A abertura da conferência Banca do Futuro coube a Mário Centeno, governador do Banco de Portugal, que falou dos desafios económicos e financeiros causados pela pandemia e que referiu que um dos legados da situação actual será o «sobre-endividamento do estado e das empresas não financeiras», o que pode levar «à redução do investimento, da competitividade e crescimento económico». O sobre-endividamento e consequente crise financeira das empresas poderá afectar a banca e por isso «é necessário garantir que a resiliência do sistema bancário». O governador destacou que os bancos estão mais fortes do que na crise global anterior em virtude das reformas regulatórias» e que «hoje são parte da solução ao contrário do que se passou anteriormente em que foram parte do problema».
Mário Centeno esclareceu que, nos próximos anos, os bancos terão de «fazer alterações estruturais substanciais» e entre elas destacou a «a digitalização, a evolução tecnológica e diminuição da pegada carbónica» que estão a ser aceleradas e que «continuaram a sê-lo à medida que saímos da crise».
O responsável acredita que a banca, em Portuga, deve ser um «motor de esperança que dá resposta aos desafios da crise» e salientou que «há um rejuvenescimento na governação das principais instituições bancárias nacionais», um indicador que «demonstra um espírito de renovação do sector».
Digitalização da banca
O economista e professor da Kellogg School of Management, Sérgio Rebelo, afirmou que a pandemia «acelerou a transformação digital nos bancos» e resumiu alguns problemas que a área bancária enfrenta desde a crise financeira de 2007: «Aumento do peso da regulação; taxas de juros muitos baixas ou negativas, o que dificulta a gestão dos bancos; estratégia habitual de transformação de maturidade dá uma rentabilidade muito baixa e é difícil extrair uma taxa de lucro elevada; há muita competição; há questões de cibersegurança, com custos importantes para os bancos; e a quantidade de agências». A estes desafios, o docente acrescentou o facto de o progresso tecnológico estar a acontecer a um «ritmo muito elevado», o que faz com que os clientes tenham altas expectativas. Sérgio Rebelo apontou a Bitcoin como o que poderá ser o futuro das transacções financeiras, comparando-a ao que o Napster foi para o Spotify e Apple Music: «Pode não ser o modelo que vai vingar, mas mostra o caminho a seguir». Para o economista, a banca do futuro vai ser um pouco como as plataformas WeChat e Alipay.
A importância dos dados
Ao nível tecnológico, nos próximos anos, «vai existir certamente uma utilização intensa de dados e de inteligência artificial (IA)» e quem conseguir mais dados, vai ter uma «vantagem competitiva porque vai conseguir oferece melhores produtos e ter mais clientes», salientou. A combinação da «IA e dos insights da economia comportamental são uma fórmula vencedora que trarão personalização e a segmentação e serão fundamentais para o sucesso da banca». Outros aspectos em destaque no futuro da banca são os dados biométricos como forma de identificação, a geolocalização, a internet das coisas e o trabalho remoto.

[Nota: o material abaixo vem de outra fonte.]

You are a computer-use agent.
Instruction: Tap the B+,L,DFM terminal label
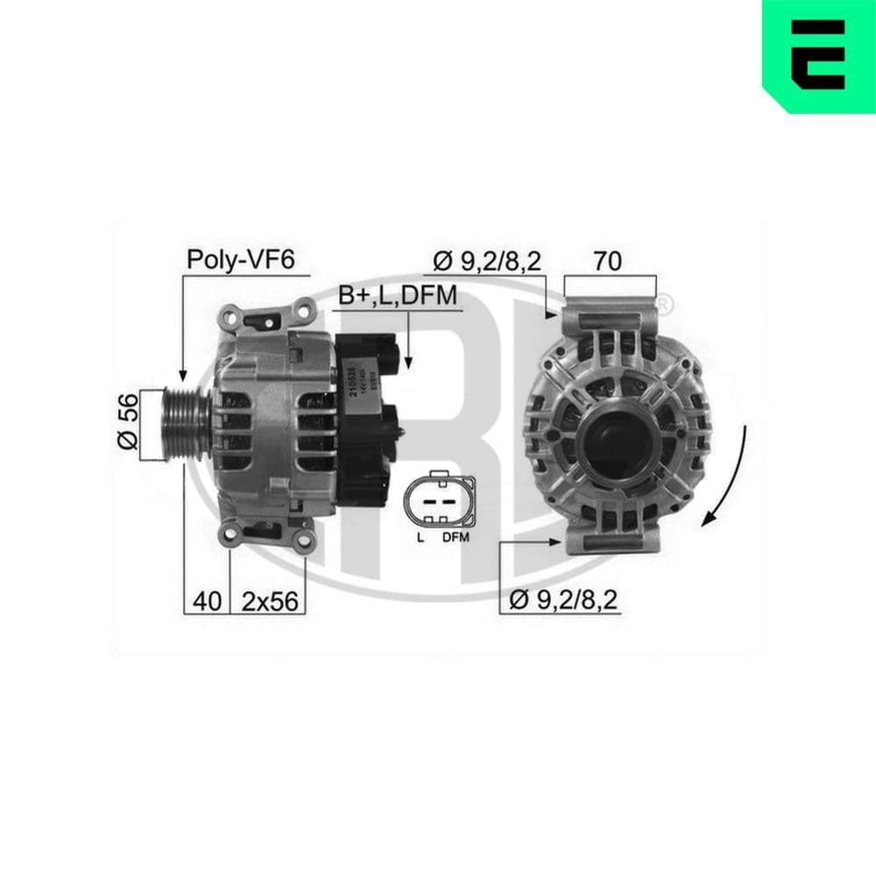[x=399, y=296]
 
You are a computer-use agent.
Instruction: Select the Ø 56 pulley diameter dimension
[x=128, y=423]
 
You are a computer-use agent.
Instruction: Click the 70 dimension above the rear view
[x=610, y=259]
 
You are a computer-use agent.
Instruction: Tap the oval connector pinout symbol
[x=439, y=502]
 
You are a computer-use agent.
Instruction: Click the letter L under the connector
[x=420, y=538]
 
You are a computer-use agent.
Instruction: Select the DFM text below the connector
[x=456, y=538]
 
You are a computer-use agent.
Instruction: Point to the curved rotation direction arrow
[x=730, y=477]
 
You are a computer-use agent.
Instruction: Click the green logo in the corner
[x=819, y=56]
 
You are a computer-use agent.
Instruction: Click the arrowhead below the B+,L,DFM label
[x=407, y=360]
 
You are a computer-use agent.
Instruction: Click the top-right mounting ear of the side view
[x=302, y=309]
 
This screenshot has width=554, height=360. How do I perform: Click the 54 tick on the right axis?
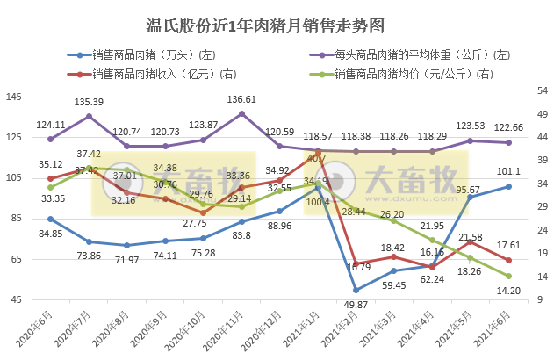[536, 90]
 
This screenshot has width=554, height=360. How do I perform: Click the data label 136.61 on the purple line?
[241, 99]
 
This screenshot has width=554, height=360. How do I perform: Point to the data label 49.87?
[355, 304]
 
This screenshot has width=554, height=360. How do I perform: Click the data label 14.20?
[509, 291]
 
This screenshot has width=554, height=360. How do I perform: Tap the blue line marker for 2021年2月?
[356, 290]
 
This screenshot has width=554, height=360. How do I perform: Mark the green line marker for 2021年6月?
[509, 277]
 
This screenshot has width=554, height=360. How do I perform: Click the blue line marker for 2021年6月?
[509, 186]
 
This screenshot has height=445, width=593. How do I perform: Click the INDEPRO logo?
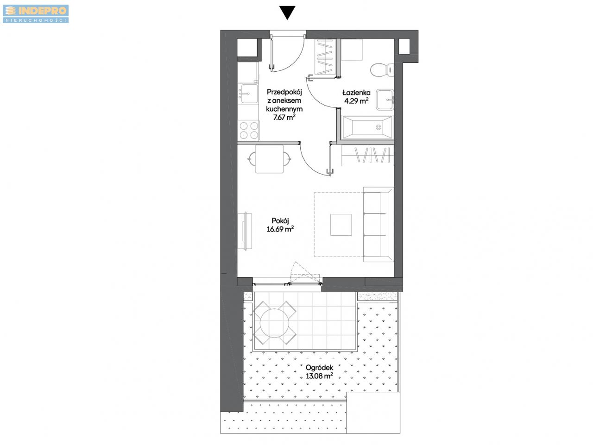tap(36, 14)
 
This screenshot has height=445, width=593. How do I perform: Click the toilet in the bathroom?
tap(381, 70)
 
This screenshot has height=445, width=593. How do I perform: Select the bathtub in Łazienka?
tap(367, 127)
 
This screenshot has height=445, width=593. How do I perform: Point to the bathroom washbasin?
tap(385, 100)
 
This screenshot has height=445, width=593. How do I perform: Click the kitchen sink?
tap(59, 94)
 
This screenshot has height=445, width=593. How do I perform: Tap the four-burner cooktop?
tap(248, 131)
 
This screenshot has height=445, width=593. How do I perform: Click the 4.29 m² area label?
tap(356, 101)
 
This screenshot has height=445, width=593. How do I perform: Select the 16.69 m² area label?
tap(280, 229)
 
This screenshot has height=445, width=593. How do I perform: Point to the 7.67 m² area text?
tap(284, 117)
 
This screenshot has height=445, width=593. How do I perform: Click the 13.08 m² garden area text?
tap(319, 376)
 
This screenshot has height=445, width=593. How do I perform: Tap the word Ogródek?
tap(319, 368)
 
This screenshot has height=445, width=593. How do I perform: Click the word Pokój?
tap(280, 220)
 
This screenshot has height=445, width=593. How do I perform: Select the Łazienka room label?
tap(356, 93)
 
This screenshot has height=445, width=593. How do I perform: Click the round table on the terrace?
tap(274, 323)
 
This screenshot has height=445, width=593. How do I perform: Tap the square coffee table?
tap(341, 225)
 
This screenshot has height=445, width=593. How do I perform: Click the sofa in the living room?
tap(378, 225)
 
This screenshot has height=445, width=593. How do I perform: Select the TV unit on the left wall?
tap(245, 231)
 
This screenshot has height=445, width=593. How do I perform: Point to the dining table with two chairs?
tap(269, 159)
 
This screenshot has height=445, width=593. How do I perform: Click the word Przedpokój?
tap(284, 92)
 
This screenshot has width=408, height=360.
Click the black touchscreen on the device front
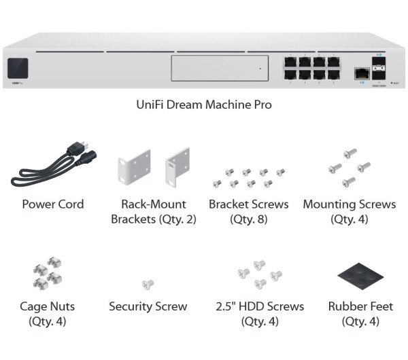pos(17,69)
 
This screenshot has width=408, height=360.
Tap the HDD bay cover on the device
pos(216,69)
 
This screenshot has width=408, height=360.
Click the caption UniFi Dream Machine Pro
pos(204,105)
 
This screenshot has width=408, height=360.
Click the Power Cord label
pos(53,204)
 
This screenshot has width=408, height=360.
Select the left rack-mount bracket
pos(135,166)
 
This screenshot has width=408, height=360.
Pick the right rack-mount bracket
pos(179,166)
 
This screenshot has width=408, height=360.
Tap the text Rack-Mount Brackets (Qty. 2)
pos(154,211)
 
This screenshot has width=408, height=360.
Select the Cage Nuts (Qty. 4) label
pos(48,314)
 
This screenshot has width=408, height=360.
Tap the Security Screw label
pos(148,306)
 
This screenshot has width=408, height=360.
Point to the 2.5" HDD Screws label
pos(258,306)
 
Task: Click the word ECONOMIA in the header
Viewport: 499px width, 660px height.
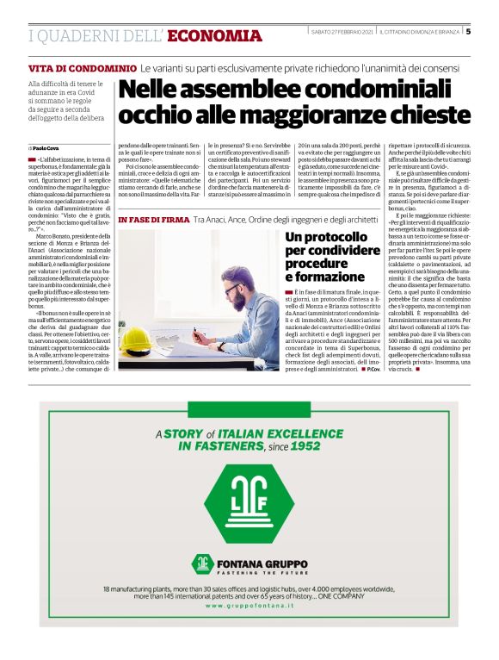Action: (x=215, y=35)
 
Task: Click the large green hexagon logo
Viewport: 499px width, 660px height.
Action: (x=249, y=503)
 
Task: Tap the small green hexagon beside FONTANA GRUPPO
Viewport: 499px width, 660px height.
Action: (x=202, y=563)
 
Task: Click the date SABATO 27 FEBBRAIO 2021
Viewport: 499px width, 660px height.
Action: (x=342, y=33)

Sobre os desafios que o sector vai enfrentar, derivados desta digitalização, o professor destacou o «balanço entre a privacidade e a rentabilidade da utilização dos dados»; e «a exploração das internalidades, ou seja, dos comportamentos irracionais do cliente» em que deu o exemplo de uma pessoa que gosta de um determinado produto e gasta muito dinheiro nisso e o banco aumenta o limite de crédito para que possa comprar ainda mais. Sérgio Rebelo disse que a «regulação terá de ter um papel importante» neste futuro.

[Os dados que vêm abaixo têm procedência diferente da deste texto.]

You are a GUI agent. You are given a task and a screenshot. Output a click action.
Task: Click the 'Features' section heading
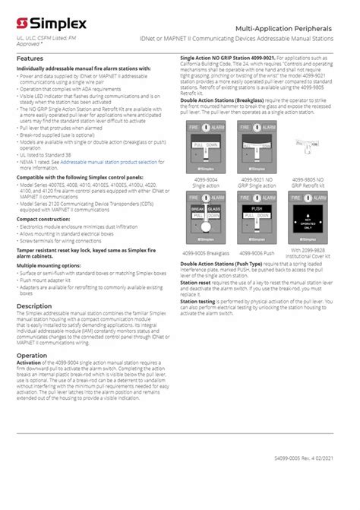(x=30, y=59)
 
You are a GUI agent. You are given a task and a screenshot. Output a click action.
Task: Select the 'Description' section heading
(x=34, y=306)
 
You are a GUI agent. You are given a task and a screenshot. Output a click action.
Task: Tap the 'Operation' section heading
(x=32, y=355)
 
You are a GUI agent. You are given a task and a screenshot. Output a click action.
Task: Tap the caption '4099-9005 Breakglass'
(x=205, y=253)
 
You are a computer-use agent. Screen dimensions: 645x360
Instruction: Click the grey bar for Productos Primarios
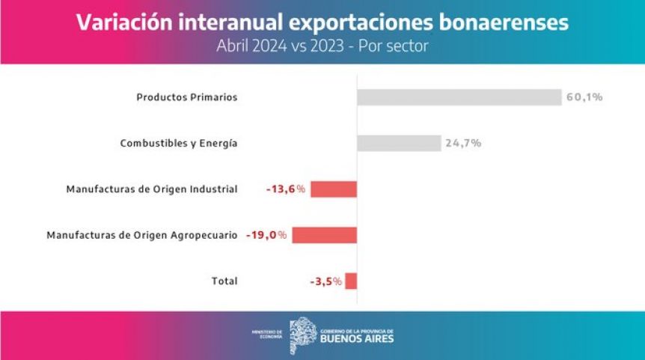click(459, 97)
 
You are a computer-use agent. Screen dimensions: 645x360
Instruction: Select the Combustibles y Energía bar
click(399, 143)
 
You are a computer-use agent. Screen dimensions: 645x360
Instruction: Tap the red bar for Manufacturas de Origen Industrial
click(334, 189)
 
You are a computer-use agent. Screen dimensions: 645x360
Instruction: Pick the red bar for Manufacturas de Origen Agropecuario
click(325, 235)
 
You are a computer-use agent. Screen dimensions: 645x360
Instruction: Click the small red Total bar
click(351, 281)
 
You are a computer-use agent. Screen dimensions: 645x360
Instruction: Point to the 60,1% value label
click(584, 97)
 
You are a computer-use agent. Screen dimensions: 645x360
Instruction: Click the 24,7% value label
click(463, 143)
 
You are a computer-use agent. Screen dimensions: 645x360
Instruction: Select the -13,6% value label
click(286, 189)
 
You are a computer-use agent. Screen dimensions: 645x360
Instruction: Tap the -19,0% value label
click(266, 235)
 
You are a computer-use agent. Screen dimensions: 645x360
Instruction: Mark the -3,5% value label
click(325, 281)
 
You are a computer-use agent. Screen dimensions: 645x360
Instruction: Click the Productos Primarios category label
click(187, 97)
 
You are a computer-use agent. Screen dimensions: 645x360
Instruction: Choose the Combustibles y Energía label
click(179, 144)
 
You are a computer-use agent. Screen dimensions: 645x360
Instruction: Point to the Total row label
click(224, 281)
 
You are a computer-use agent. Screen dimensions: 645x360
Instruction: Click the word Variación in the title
click(125, 22)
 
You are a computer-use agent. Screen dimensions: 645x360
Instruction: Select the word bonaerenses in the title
click(504, 22)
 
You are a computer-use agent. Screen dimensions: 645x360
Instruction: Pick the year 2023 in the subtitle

Por outro lado, o economista realçou «a consolidação dos bancos», que já está a acontecer, e que levará a «uma redução do número de instituições bancárias existentes». Para Sérgio Rebelo, dentro de alguns anos, os bancos podem funcionar mais como «um conselheiro de vida financeira», ou seja, «não tanto para a transações do dia-a-dia, mas para aquelas que se fazem poucas vezes como as poupanças para a reforma e créditos à habitação».